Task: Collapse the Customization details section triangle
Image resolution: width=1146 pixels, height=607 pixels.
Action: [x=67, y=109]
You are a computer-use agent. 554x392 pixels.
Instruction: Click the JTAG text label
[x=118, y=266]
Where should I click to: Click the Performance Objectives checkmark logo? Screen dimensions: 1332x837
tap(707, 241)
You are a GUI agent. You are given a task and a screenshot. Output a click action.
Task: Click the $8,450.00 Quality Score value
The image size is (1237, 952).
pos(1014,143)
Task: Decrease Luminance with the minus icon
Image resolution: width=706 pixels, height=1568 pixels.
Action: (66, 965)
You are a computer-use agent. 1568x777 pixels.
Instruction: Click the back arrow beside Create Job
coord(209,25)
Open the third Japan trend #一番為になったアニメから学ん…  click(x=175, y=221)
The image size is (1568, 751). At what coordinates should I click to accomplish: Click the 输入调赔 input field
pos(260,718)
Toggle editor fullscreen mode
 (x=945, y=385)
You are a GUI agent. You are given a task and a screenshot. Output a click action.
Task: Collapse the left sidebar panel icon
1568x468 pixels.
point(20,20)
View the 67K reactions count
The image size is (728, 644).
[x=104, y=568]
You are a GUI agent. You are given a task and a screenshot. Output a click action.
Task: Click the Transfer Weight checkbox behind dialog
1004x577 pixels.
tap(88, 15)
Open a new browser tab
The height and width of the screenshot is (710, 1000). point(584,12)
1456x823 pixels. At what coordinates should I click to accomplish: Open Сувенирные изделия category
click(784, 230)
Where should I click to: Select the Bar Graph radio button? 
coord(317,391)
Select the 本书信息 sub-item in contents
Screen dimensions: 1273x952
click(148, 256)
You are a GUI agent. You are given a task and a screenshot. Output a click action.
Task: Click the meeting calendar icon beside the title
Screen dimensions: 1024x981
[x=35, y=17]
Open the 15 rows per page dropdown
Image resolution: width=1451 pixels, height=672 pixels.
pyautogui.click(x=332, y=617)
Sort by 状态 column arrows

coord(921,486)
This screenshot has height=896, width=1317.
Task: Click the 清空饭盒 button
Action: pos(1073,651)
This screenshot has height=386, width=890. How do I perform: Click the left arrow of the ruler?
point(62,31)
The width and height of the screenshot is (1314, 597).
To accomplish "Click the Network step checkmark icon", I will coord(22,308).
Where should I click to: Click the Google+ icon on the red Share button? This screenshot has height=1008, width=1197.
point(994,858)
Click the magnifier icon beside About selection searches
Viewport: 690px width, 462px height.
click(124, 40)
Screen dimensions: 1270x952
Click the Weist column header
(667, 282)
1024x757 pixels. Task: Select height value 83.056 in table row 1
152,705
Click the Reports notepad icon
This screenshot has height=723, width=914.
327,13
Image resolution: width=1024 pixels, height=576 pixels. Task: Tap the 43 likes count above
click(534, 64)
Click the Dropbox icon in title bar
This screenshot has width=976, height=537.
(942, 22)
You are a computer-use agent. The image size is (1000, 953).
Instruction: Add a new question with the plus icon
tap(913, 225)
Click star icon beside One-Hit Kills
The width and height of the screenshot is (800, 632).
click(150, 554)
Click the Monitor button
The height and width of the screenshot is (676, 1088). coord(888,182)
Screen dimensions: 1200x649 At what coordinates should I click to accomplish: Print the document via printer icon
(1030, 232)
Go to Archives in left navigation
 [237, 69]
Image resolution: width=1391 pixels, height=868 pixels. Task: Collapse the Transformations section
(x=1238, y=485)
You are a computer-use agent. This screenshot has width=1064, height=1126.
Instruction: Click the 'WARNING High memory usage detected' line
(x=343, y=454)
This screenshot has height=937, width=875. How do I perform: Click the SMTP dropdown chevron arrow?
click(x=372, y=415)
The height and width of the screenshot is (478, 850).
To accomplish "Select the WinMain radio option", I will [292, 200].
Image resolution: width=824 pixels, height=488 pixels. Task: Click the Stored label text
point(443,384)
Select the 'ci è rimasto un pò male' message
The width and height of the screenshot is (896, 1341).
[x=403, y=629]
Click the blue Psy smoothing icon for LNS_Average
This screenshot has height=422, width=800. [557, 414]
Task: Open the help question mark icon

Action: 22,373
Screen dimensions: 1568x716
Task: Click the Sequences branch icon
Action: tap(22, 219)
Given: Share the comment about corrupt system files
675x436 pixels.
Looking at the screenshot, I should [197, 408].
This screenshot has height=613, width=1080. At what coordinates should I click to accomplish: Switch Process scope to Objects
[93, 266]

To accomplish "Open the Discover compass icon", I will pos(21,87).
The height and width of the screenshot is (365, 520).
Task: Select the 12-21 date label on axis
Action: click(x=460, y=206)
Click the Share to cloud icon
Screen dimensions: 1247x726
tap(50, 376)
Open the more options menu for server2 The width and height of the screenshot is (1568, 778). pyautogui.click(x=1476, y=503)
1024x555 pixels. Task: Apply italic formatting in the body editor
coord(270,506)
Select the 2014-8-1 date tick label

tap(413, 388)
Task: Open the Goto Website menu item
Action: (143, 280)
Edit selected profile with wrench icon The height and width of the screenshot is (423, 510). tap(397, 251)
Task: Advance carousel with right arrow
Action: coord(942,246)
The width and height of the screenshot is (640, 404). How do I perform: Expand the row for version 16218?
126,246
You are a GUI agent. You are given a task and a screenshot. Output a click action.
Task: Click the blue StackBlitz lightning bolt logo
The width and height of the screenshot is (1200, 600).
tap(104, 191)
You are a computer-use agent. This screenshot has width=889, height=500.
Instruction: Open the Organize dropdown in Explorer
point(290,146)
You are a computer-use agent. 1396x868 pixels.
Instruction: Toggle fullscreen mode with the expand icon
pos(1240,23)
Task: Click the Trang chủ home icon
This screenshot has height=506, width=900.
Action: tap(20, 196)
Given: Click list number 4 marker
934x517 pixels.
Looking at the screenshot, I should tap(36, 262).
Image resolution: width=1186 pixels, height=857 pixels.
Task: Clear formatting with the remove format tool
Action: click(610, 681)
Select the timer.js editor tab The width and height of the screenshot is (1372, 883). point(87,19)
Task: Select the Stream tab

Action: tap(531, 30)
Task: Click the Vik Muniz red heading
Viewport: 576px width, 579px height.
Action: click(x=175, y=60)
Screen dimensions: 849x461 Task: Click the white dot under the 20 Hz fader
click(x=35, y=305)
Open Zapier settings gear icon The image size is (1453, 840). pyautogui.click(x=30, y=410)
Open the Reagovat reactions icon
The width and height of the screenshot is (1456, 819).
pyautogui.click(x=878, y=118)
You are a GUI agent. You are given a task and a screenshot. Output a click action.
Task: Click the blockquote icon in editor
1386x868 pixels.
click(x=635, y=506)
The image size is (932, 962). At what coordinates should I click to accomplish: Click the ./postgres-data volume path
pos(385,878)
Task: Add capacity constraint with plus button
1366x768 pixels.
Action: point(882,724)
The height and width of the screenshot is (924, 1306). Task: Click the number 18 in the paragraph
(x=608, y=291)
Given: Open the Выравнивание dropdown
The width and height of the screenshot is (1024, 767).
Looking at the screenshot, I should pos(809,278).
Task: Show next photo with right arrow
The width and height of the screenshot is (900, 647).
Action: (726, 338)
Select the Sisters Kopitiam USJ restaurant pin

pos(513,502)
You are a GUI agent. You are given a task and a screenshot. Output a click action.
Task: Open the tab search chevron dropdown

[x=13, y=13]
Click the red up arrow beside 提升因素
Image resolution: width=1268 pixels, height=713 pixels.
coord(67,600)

•••

What the exercise asks –
Copy out the entries above word for word, starting with the line containing "This screenshot has height=386, width=890." and ending with the line containing "click(150, 554)", both of those lines included.

Problem solution –
This screenshot has height=386, width=890. How do I perform: Click the left arrow of the ruler?
point(62,31)
The width and height of the screenshot is (1314, 597).
To accomplish "Click the Network step checkmark icon", I will coord(22,308).
Where should I click to: Click the Google+ icon on the red Share button? This screenshot has height=1008, width=1197.
point(994,858)
Click the magnifier icon beside About selection searches
Viewport: 690px width, 462px height.
click(124, 40)
Screen dimensions: 1270x952
Click the Weist column header
(667, 282)
1024x757 pixels. Task: Select height value 83.056 in table row 1
152,705
Click the Reports notepad icon
This screenshot has height=723, width=914.
327,13
Image resolution: width=1024 pixels, height=576 pixels. Task: Tap the 43 likes count above
click(534, 64)
Click the Dropbox icon in title bar
This screenshot has width=976, height=537.
(942, 22)
You are a computer-use agent. The image size is (1000, 953).
Instruction: Add a new question with the plus icon
tap(913, 225)
Click star icon beside One-Hit Kills
The width and height of the screenshot is (800, 632).
click(150, 554)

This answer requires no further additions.